ESJ58 企画集会 T13-3
佐藤正典(鹿児島大・理)
1997年に諌早湾の広大な泥干潟を閉め切った諌早湾干拓事業については、当初から、大きな悪影響が懸念され、生物学の研究者グル-プ(底生生物研究者有志、日本生態学会、日本魚類学会、日本ベントス学会自然環境保全委員会)は、これまでに合計4件、同事業の中止・中断、諌早湾の原状復帰、あるいは長期開門調査の実施などを求める要望書を国や地元自治体に提出した。しかし、これらの要望は無視され、事業は強行された。案の定、有明海(特にその奥部)では、環境悪化(赤潮や貧酸素水塊の頻発など)とそれに伴う漁業不振が起こったが、社会の対応はあまりにも遅かった。農水省「第三者委員会」が長期開門調査(閉め切られた諌早湾の内部に海水を導入し、そこを再び汽水域に戻し、閉め切りの影響を検証する調査)の実施を提言しても(2001年)、佐賀地方裁判所が、その調査を国に命じる判決を下しても(2008年)、それは実施されなかった。2010年12月の控訴審判決によって、ようやく開門調査の実施が確定したが、干拓地への農家の入植(2007年)の後になったために、問題を複雑なものにしてしまった。

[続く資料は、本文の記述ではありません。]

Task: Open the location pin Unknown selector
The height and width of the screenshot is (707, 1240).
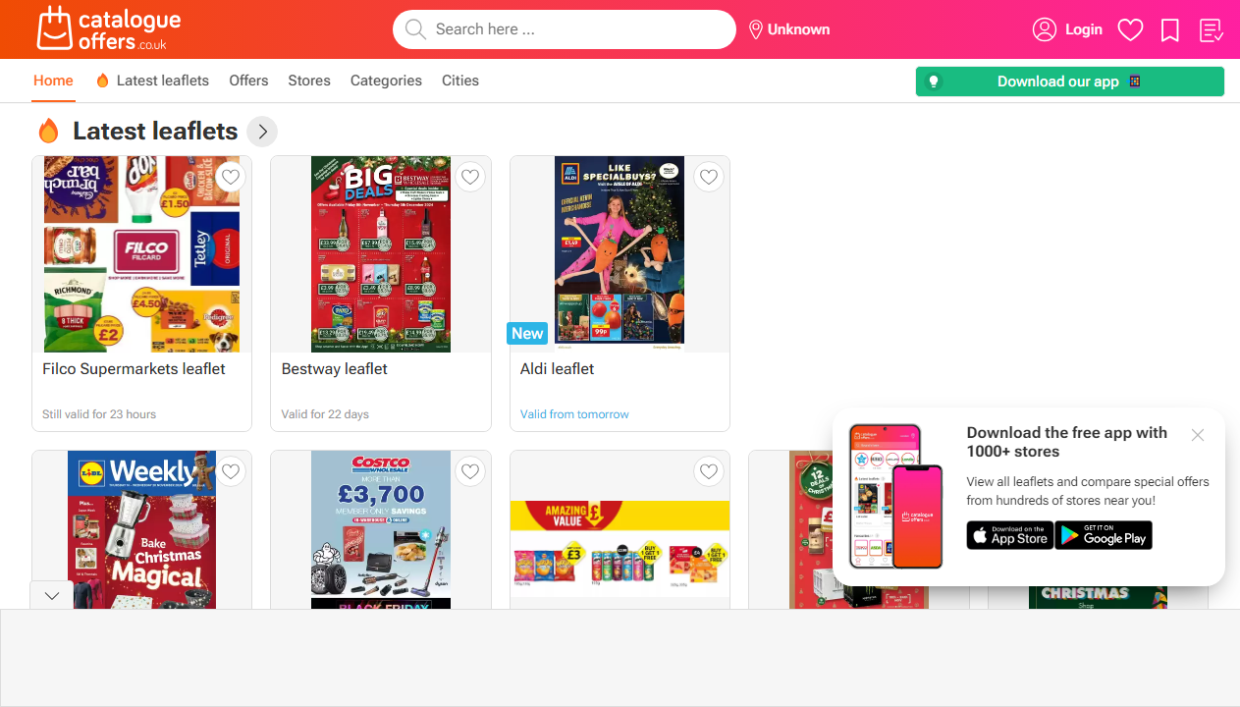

瀬戸内海の周防灘では、ここが「生物多様性のホットスポット」であるにもかかわらず、原子力発電所の建設が計画されている。これに対して、3つの学会(日本生態学会、日本ベントス学会、日本鳥学会)がもっと慎重な環境アセスメントを求める要望書(合計12件)を事業者や監督官庁に提出している。しかし、それらは無視され、埋め立て工事が始まろうとしている。このままでは、取り返しのつかない損失がもたらされるにちがいない。それは、内湾生態系の基礎と原子力発電所の廃熱システムを知るならば、明らかに予見できることである。社会問題になるような人間の被害が現れてから対処するのでは手遅れであるので、今、基礎生物学が果たすべき役割は大きい。